Secondary structure of proteins. The most common types of secondary structure are the α helix and the β sheet. In an α helix, hydrogen bonds form between CO and NH groups of peptide bonds separated by four amino acid residues. (more...)

Tertiary structure is the folding of the polypeptide chain as a result of interactions between the side chains of amino acids that lie in different regions of the primary sequence (Figure 2.20). In most proteins, combinations of α helices and β sheets, connected by loop regions of the polypeptide chain, fold into compact globular structures called domains, which are the basic units of tertiary structure. Small proteins, such as ribonuclease or myoglobin, contain only a single domain; larger proteins may contain a number of different domains, which are frequently associated with distinct functions.

Figure 2.20

Tertiary structure of ribonuclease. Regions of α-helix and β-sheet secondary structures, connected by loop regions, are folded into the native conformation of the protein. In this schematic representation of the polypeptide chain as a (more...)

A critical determinant of tertiary structure is the localization of hydrophobic amino acids in the interior of the protein and of hydrophilic amino acids on the surface, where they interact with water. The interiors of folded proteins thus consist mainly of hydrophobic amino acids arranged in α helices and β sheets; these secondary structures are found in the hydrophobic cores of proteins because hydrogen bonding neutralizes the polar character of the CO and NH groups of the polypeptide backbone. The loop regions connecting the elements of secondary structure are found on the surface of folded proteins, where the polar components of the peptide bonds form hydrogen bonds with water or with the polar side chains of hydrophilic amino acids. Interactions between polar amino acid side chains (hydrogen bonds and ionic bonds) on the protein surface are also important determinants of tertiary structure. In addition, the covalent disulfide bonds between the sulfhydryl groups of cysteine residues stabilize the folded structures of many cell-surface or secreted proteins.

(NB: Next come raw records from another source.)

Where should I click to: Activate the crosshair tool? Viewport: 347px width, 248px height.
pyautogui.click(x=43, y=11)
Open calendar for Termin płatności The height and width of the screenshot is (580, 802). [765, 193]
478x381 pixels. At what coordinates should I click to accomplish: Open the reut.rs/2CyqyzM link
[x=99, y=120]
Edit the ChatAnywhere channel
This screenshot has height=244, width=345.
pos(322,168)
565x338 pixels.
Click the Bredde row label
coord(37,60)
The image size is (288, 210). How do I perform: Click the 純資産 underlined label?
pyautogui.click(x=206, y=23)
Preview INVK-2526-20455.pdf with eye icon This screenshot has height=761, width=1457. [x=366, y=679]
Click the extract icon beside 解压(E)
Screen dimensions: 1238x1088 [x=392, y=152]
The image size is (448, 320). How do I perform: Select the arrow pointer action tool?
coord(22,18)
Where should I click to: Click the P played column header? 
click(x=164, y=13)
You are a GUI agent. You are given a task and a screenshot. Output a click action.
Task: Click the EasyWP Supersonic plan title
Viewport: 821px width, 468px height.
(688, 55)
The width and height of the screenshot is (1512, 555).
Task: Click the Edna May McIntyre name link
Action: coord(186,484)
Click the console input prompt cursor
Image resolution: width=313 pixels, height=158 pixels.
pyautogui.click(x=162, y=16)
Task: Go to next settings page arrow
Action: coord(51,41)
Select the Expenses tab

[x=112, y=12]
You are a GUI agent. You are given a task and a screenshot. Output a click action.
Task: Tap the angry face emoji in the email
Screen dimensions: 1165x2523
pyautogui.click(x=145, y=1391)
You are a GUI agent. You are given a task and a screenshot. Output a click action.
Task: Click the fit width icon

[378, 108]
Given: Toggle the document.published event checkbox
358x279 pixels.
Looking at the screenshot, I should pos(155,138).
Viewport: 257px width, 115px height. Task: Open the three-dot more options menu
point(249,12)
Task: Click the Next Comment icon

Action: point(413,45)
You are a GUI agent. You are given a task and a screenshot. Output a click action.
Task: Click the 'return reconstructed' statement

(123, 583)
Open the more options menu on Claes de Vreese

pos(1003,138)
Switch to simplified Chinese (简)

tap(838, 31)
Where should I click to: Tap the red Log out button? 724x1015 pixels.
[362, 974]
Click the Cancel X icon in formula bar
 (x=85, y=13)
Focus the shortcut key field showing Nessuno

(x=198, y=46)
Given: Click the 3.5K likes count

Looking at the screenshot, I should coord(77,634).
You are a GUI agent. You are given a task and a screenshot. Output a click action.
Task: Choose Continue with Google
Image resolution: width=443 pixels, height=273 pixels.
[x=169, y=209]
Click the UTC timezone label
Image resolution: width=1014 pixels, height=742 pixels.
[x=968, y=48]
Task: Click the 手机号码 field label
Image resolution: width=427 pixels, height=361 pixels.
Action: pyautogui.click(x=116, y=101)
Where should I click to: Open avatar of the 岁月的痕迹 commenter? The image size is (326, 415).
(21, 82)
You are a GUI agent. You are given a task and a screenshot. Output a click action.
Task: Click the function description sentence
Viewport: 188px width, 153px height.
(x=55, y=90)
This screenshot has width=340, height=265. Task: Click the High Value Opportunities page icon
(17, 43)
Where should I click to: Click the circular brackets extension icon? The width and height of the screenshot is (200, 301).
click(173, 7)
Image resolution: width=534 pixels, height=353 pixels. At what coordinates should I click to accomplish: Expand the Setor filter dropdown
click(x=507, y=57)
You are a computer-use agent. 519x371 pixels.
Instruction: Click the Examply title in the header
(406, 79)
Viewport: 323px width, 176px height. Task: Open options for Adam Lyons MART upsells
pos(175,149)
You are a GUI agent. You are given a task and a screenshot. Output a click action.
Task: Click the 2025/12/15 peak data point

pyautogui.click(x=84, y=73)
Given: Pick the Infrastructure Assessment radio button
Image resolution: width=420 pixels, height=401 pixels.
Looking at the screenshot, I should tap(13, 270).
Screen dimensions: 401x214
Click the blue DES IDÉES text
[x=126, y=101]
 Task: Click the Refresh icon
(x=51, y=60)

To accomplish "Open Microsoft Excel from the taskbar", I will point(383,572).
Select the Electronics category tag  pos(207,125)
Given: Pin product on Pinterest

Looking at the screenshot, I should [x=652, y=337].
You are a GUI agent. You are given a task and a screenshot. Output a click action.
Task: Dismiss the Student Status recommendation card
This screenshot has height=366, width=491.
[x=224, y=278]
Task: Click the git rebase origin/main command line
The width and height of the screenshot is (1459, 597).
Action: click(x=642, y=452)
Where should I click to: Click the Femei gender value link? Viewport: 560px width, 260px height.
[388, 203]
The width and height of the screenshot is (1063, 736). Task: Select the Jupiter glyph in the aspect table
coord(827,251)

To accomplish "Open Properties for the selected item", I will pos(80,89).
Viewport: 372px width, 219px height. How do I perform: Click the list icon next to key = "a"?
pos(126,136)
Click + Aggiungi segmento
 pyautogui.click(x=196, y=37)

The fourth level of protein structure, quaternary structure, consists of the interactions between different polypeptide chains in proteins composed of more than one polypeptide. Hemoglobin, for example, is composed of four polypeptide chains held together by the same types of interactions that maintain tertiary structure (Figure 2.21).

Figure 2.21

Quaternary structure of hemoglobin. Hemoglobin is composed of four poly-peptide chains, each of which is bound to a heme group. The two α chains and the two β chains are identical.

The distinct chemical characteristics of the 20 different amino acids thus lead to considerable variation in the three-dimensional conformations of folded proteins. Consequently, proteins constitute an extremely complex and diverse group of macromolecules, suited to the wide variety of tasks they perform in cell biology.